2. Ownership and Assignment of the Video.

a. Developer and 718 enterprises intend this Agreement to be a contract for services and each considers the products and results of the services to be rendered by Developer hereunder (the “Video”) to be a work made for hire. Developer acknowledges and agrees that the Video (and all rights therein, including, without limitation, copyright and patent) belongs to and shall be the sole and exclusive property of 718 enterprises .

b. If for any reason the Video would not be considered a work made for hire under applicable law, Developer does hereby sell, assign, and transfer to 718 enterprises, its successors and assigns, the entire right, title and interest in and to the copyright and patent in the Video and any registrations and applications relating thereto and any renewals and extensions thereof, and in and to all videos based upon, derived from, or incorporating the Video, and in and to all income, royalties, damages, claims and payments now or hereafter due or payable with respect thereto, and in and to all causes of action, either in law or in equity for past, present, or future infringement based on the copyrights and patents, and in and to all rights corresponding to the foregoing throughout the world.

c. Developer agrees to execute all papers and to perform such other proper acts as 718 enterprises may deem necessary to secure for 718 enterprises or its designee the rights herein assigned.

3. Delivery of the Video.

a.
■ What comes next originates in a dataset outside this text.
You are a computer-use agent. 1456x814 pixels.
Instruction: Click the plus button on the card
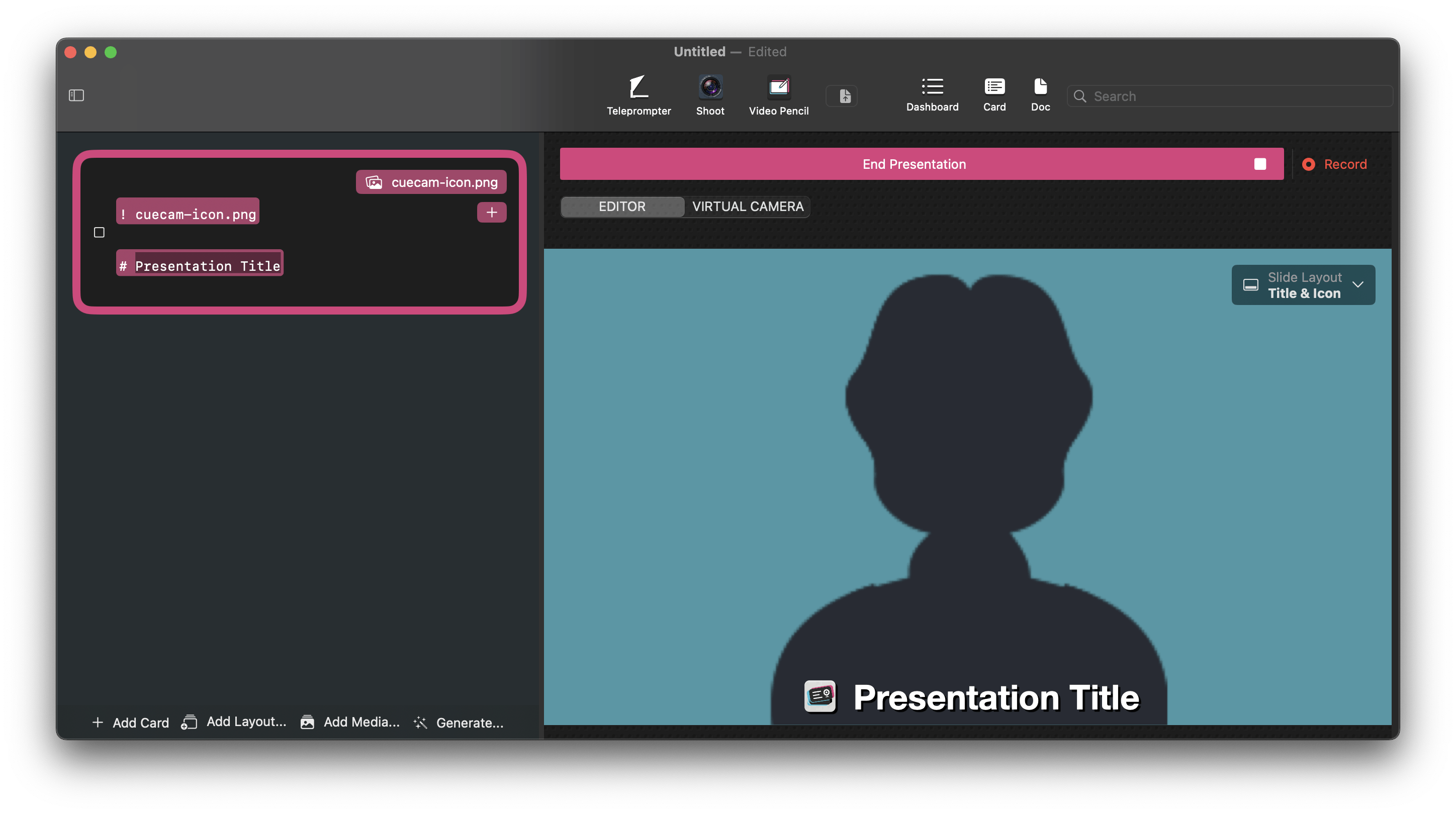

The Developer will deliver to the Video to 718 enterprises on or before the date set forth on the attached Exhibit A (with all illustrations, charts, graphs, and other material, including, reference lists, etc., in the medium mutually agreed upon for the Video) in form and content satisfactory to the 718 enterprises.

4. Developer’s Warranty. The Developer warrants that it is the sole owner and creator of the Video and has full power and authority to make this Agreement; that the Video does not infringe any copyright, violate any property rights, or contain any scandalous, libelous, or unlawful matter. The Developer will defend, indemnify, and hold harmless 718 enterprises and/or its licensees against all claims, suits, costs, damages, and expenses that 718 enterprises and/or its licensees may sustain by reason of any scandalous, libelous, or unlawful matter contained or alleged to be contained in the Video or any infringement or violation by the Video of any copyright, patent or other intellectual property right; and until such claim or suit has been settled or withdrawn, 718 enterprises may withhold any sums due the Developer under this Agreement.

5. Consideration. In consideration for delivery of theVideo in accordance with the provisions of this Agreement, 718 enterprises shall pay Developer the amount set forth on the attached Exhibit A.

6. General.

a. This Agreement is governed by applicable federal law and regulations and the law of New York, without regard for its choice of law provisions.

b. This Agreement represents the parties’ entire understanding with respect to the Video and supersedes any prior agreements or discussions, written or oral regarding same.

c. This Agreement may be modified only by written amendment signed by the parties' officers or authorized designees.

d. If either party fails to enforce any right or remedy under this Agreement, that failure is not a waiver of the right or remedy for any other breach or failure by the other party.

IN WITNESS WHEREOF, the parties have duly executed this Agreement as of the date set forth above.